Github user aarondav commented on the pull request:

    https://github.com/apache/spark/pull/7028#issuecomment-118447192
  
    The problem with any approach that wraps the exception is that we no longer 
throw an exception of the original type; we instead always throw 
SparkExceptions (as in your PR). This could be considered an API-breaking 
change, and one that would only break at runtime.
    
    The benefit of appending stack trace elements is that one can apply it to 
any exception without impact on the callers or DAGScheduler.
    
    I think that it is very intuitive to join the stacks before and after an 
event loop, and it has the expected semantics of "code leaving the area I know 
and entering into scary Spark internals". However, I agree that the fact that 
we're joining a "user-readable" stack instead of the actual stack may be 
confusing.
    
    A compromise would be to make the stack look like this:
    
    ```
    org.apache.spark.SparkException: Job aborted due to stage failure: Task 0 
in stage 0.0 failed 1 times, most recent failure: Lost task 0.0 in stage 0.0 
(TID 0, localhost): java.lang.RuntimeException: uh-oh!
            at 
org.apache.spark.scheduler.DAGSchedulerSuite$$anonfun$37$$anonfun$38$$anonfun$apply$mcJ$sp$2.apply(DAGSchedulerSuite.scala:883)
            at 
org.apache.spark.scheduler.DAGSchedulerSuite$$anonfun$37$$anonfun$38$$anonfun$apply$mcJ$sp$2.apply(DAGSchedulerSuite.scala:883)
            at scala.collection.Iterator$$anon$11.next(Iterator.scala:328)
            at org.apache.spark.util.Utils$.getIteratorSize(Utils.scala:1627)
            at org.apache.spark.rdd.RDD$$anonfun$count$1.apply(RDD.scala:1095)
            at org.apache.spark.rdd.RDD$$anonfun$count$1.apply(RDD.scala:1095)
            at 
org.apache.spark.SparkContext$$anonfun$runJob$5.apply(SparkContext.scala:1774)
            at 
org.apache.spark.SparkContext$$anonfun$runJob$5.apply(SparkContext.scala:1774)
            at 
org.apache.spark.scheduler.ResultTask.runTask(ResultTask.scala:63)
            at org.apache.spark.scheduler.Task.run(Task.scala:70)
            at 
org.apache.spark.executor.Executor$TaskRunner.run(Executor.scala:213)
            at 
java.util.concurrent.ThreadPoolExecutor.runWorker(ThreadPoolExecutor.java:1142)
            at 
java.util.concurrent.ThreadPoolExecutor$Worker.run(ThreadPoolExecutor.java:617)

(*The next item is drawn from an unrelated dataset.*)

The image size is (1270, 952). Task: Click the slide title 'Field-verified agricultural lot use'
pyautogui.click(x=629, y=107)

            at java.lang.Thread.run(Thread.java:745)
    
    Driver stacktrace:
            at 
org.apache.spark.scheduler.DAGScheduler.org$apache$spark$scheduler$DAGScheduler$$failJobAndIndependentStages(DAGScheduler.scala:1294)
            at 
org.apache.spark.scheduler.DAGScheduler$$anonfun$abortStage$1.apply(DAGScheduler.scala:1285)

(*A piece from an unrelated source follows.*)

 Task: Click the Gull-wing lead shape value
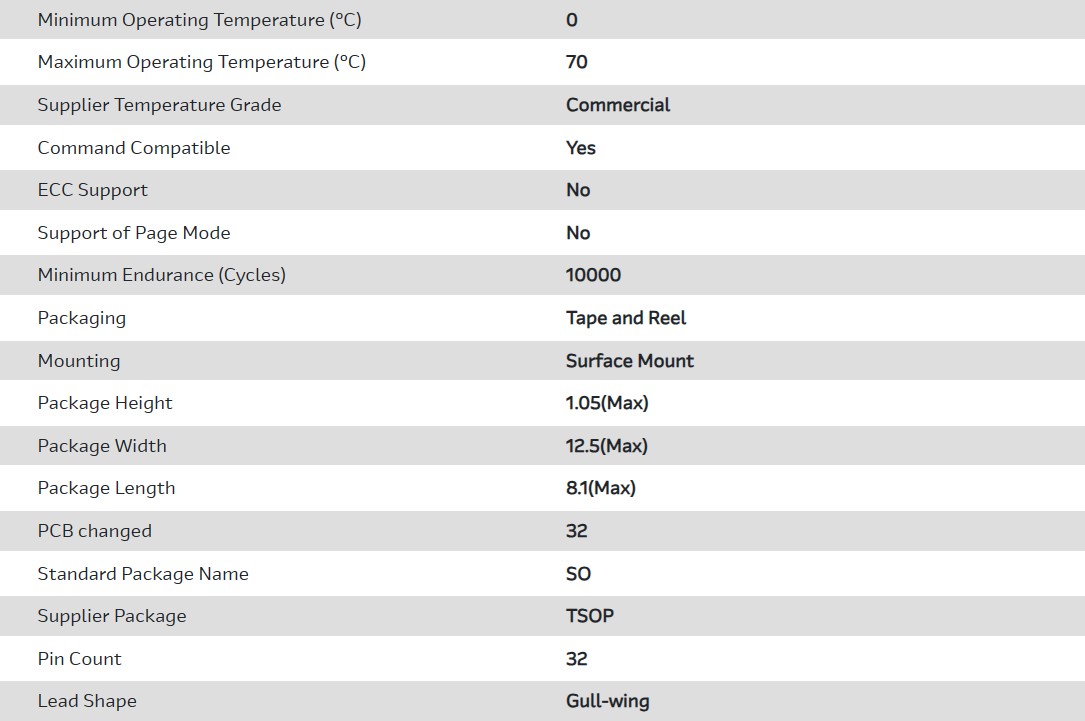[x=607, y=701]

            at ===== DAGScheduler EventLoop Submission =====.()
            at 
org.apache.spark.scheduler.DAGScheduler.runJob(DAGScheduler.scala:558)

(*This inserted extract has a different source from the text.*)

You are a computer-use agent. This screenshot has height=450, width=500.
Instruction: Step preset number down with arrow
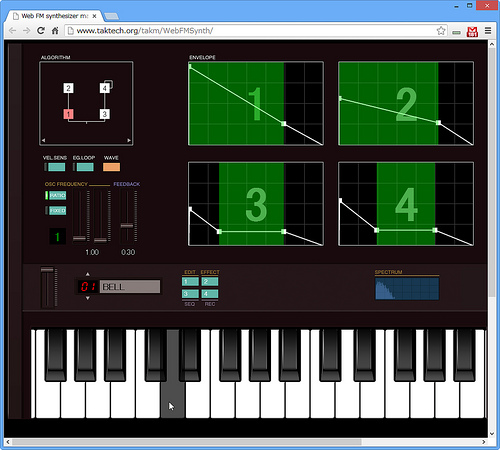click(88, 298)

            at org.apache.spark.SparkContext.runJob(SparkContext.scala:1741)
            at org.apache.spark.SparkContext.runJob(SparkContext.scala:1759)
            at org.apache.spark.SparkContext.runJob(SparkContext.scala:1774)
            at org.apache.spark.SparkContext.runJob(SparkContext.scala:1788)
            at org.apache.spark.rdd.RDD.count(RDD.scala:1095)
    ...
    ```
    
    The difference from the current version being that this also includes the 
Spark internals leading up to the actual EventLoop itself, which makes the 
stack appear more natural (but also uglier due to the several indirections 
through runJob). The other difference is that it would return a more intuitive 
(but less useful) stack trace in situations where callSite is currently used in 
Spark (such as when starting a new job in Spark Streaming).
    
    I believe that this change would satisfy your biggest concern (making the 
stack trace magical) because, as I said, I think this stack trace is actually 
very readable, and I'm willing to trade off some usefulness for less magic 
because it still gets us much farther than today.